Le 23 mars marque le moment où le Mario des Frères Goyette, Simon Laganière de son vrai nom, a démarré sa carrière solo avec l’album Samedi soir de semaine.

Comme le style des Frères Goyette est plutôt humoristique (il faut se rappeler que le projet a démarré à Cégeps en spectacle), je m’attendais à un album plus mature pour le premier album solo de Simon. C’est effectivement le cas, mais Simon semble avoir gardé son coeur d’adolescent avec ses jeux de mots et ses métaphores drôles et ficelées de manière intelligente. Ma chanson préférée parmi les 9 sur cet album, Cupcake Molotov, commence d’ailleurs avec la phrase Goddamn, cette danse en ligne est kamikaze et le dernier paragraphe va comme suit:

« Moi qui voulais seulement voler un smile
À la blague, j’ai mis le feu au centre de table
Et la flamme est haute
Mon humour est un cupcake Molotov
Mon amour est un cupcake Molotov
Tout dérape, sous mon cupcake Molotov
En boisson, je suis un cupcake Molotov »

N’est-ce pas magnifique? Bien qu’il est le maître des tournures de phrases à plusieurs sens, on retrouve aussi dans Trou noir un beau délire instrumental.

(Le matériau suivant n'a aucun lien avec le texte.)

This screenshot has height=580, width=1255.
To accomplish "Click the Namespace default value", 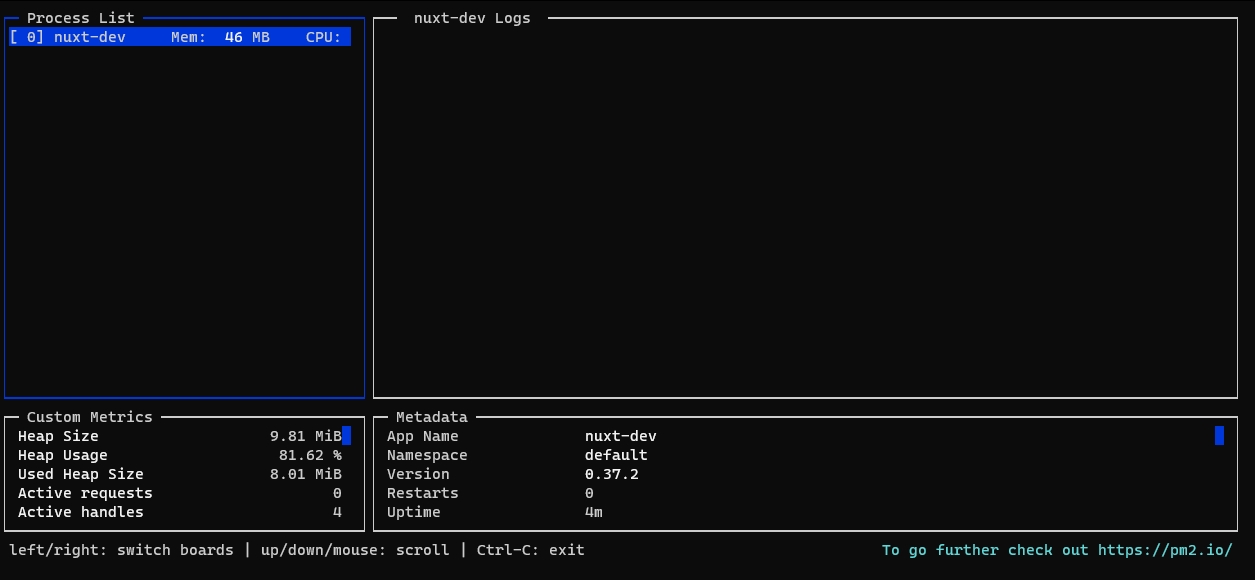I will coord(616,455).
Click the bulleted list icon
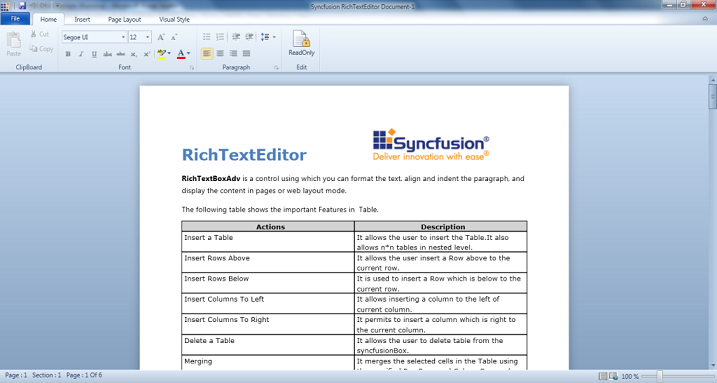Viewport: 717px width, 383px height. (x=207, y=37)
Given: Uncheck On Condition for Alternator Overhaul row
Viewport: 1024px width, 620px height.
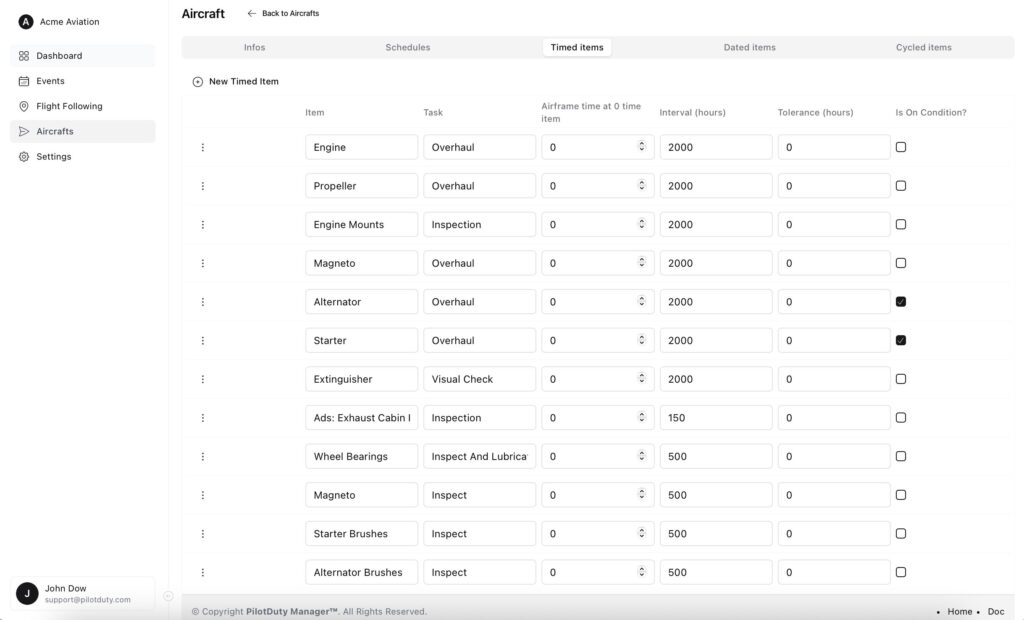Looking at the screenshot, I should (901, 302).
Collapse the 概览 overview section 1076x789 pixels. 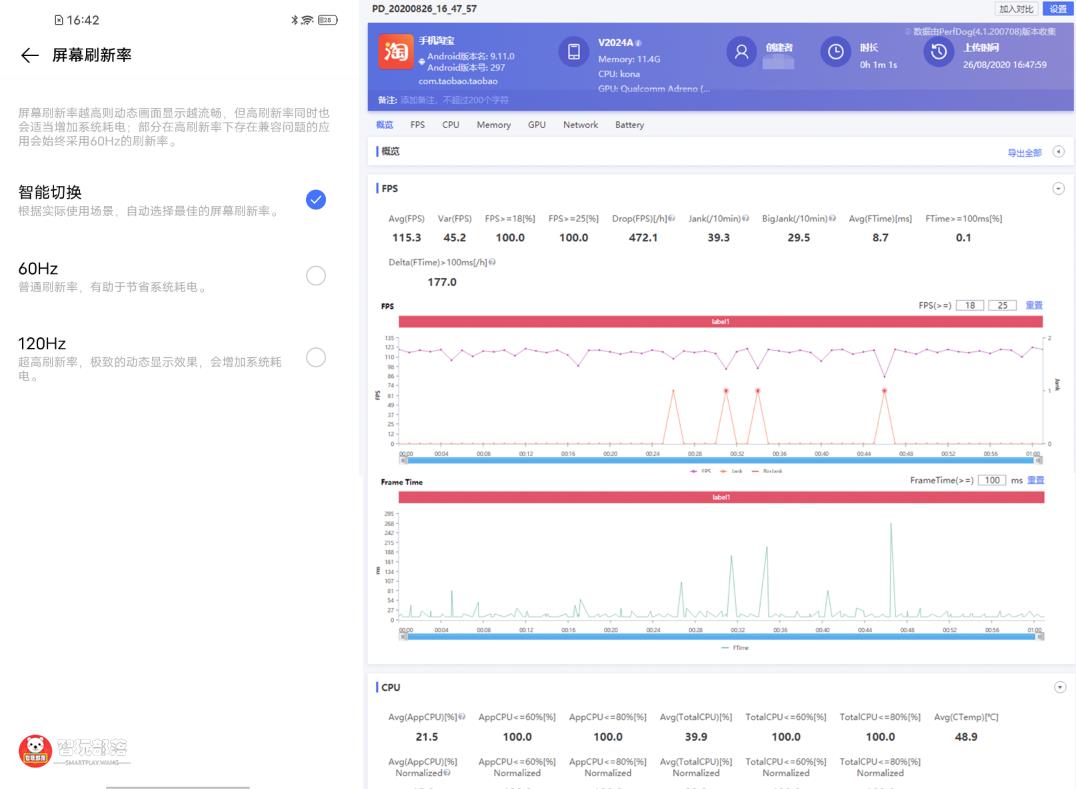pos(1059,151)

Comme avec ses courts-métrages, Simon aime raconter des histoires. Cet album ne fait pas exception. L’album en soit est une aventure de la première à la dernière chanson, dans le sens où il n’y a aucune coupure entre les pièces, seulement des intermèdes à la fin et au début qui donne un fil conducteur au travail de Simon. J’ai l’impression d’être à côté de lui avec le vent qui souffle fort pendant qu’il raconte chaque chanson, comme une portion de vie des gens bien ordinaires. Les chansons El Capitan Darwin, Carte pleine et Grizzly de taille sont aussi remplies de bijoux au niveau du texte.

Le côté brut de ses mélodies et sa voix claire donnent un aspect tellement vrai à ses chansons que c’est facile de se projeter dans son univers. Son style parfois rock et parfois plus fragile me fait penser à un mélange entre Fred Fortin et Mara Tremblay.

Pour réaliser cet album, Simon Laganière s’est très bien entouré. L’album a bénéficié du talent de Matthieu Beaumont (Tricot machine, Catherine Leduc), pour remanier son travail, puis a été mixé par Julien Mineau (Malajube, Fontarabie). Ses musiciens, qui je l’espère l’accompagneront en tournée, sont Dominic Desjardins (Bernard Adamus, Jazz Street Boys) à la guitare électrique, Benoît Coulombe (Bernard Adamus, Benoît Paradis Trio) à la basse et à la contrebasse, Gabriel Lemieux-Maillé (Annick Granger) à la batterie et Catherine Leduc aux chœurs.